● **What you have to do**: Repeat the entries beneath in their entirety, precisely as given.

[Stored data]
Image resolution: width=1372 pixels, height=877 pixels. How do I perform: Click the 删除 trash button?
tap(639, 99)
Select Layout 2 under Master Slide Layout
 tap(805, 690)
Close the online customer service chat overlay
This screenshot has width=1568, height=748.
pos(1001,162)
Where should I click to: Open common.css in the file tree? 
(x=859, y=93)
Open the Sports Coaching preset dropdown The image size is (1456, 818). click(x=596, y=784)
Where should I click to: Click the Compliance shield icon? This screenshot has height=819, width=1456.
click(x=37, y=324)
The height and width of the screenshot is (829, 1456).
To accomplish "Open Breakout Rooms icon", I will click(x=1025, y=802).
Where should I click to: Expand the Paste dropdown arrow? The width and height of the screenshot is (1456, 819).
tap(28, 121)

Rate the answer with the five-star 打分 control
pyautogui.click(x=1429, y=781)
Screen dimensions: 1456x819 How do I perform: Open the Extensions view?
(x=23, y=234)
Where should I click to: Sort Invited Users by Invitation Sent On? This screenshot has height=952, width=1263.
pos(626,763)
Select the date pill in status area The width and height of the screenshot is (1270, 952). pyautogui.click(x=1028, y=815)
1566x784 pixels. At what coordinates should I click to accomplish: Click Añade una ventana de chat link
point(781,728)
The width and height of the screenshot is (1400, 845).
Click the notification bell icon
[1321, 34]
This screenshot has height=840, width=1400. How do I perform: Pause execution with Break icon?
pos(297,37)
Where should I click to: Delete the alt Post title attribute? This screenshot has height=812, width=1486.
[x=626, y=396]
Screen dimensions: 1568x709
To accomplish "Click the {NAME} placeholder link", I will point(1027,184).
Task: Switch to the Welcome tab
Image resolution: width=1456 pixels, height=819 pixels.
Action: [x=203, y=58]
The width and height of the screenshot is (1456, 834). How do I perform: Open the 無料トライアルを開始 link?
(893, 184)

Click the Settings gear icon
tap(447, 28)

● **Problem solution**:
Image resolution: width=1372 pixels, height=877 pixels. How do I perform: Click the 删除 trash button?
tap(639, 99)
Select Layout 2 under Master Slide Layout
 tap(805, 690)
Close the online customer service chat overlay
This screenshot has width=1568, height=748.
pos(1001,162)
Where should I click to: Open common.css in the file tree? 
(x=859, y=93)
Open the Sports Coaching preset dropdown The image size is (1456, 818). click(x=596, y=784)
Where should I click to: Click the Compliance shield icon? This screenshot has height=819, width=1456.
click(x=37, y=324)
The height and width of the screenshot is (829, 1456).
To accomplish "Open Breakout Rooms icon", I will click(x=1025, y=802).
Where should I click to: Expand the Paste dropdown arrow? The width and height of the screenshot is (1456, 819).
tap(28, 121)

Rate the answer with the five-star 打分 control
pyautogui.click(x=1429, y=781)
Screen dimensions: 1456x819 How do I perform: Open the Extensions view?
(x=23, y=234)
Where should I click to: Sort Invited Users by Invitation Sent On? This screenshot has height=952, width=1263.
pos(626,763)
Select the date pill in status area The width and height of the screenshot is (1270, 952). pyautogui.click(x=1028, y=815)
1566x784 pixels. At what coordinates should I click to accomplish: Click Añade una ventana de chat link
point(781,728)
The width and height of the screenshot is (1400, 845).
Click the notification bell icon
[1321, 34]
This screenshot has height=840, width=1400. How do I perform: Pause execution with Break icon?
pos(297,37)
Where should I click to: Delete the alt Post title attribute? This screenshot has height=812, width=1486.
[x=626, y=396]
Screen dimensions: 1568x709
To accomplish "Click the {NAME} placeholder link", I will point(1027,184).
Task: Switch to the Welcome tab
Image resolution: width=1456 pixels, height=819 pixels.
Action: [x=203, y=58]
The width and height of the screenshot is (1456, 834). How do I perform: Open the 無料トライアルを開始 link?
(893, 184)

Click the Settings gear icon
tap(447, 28)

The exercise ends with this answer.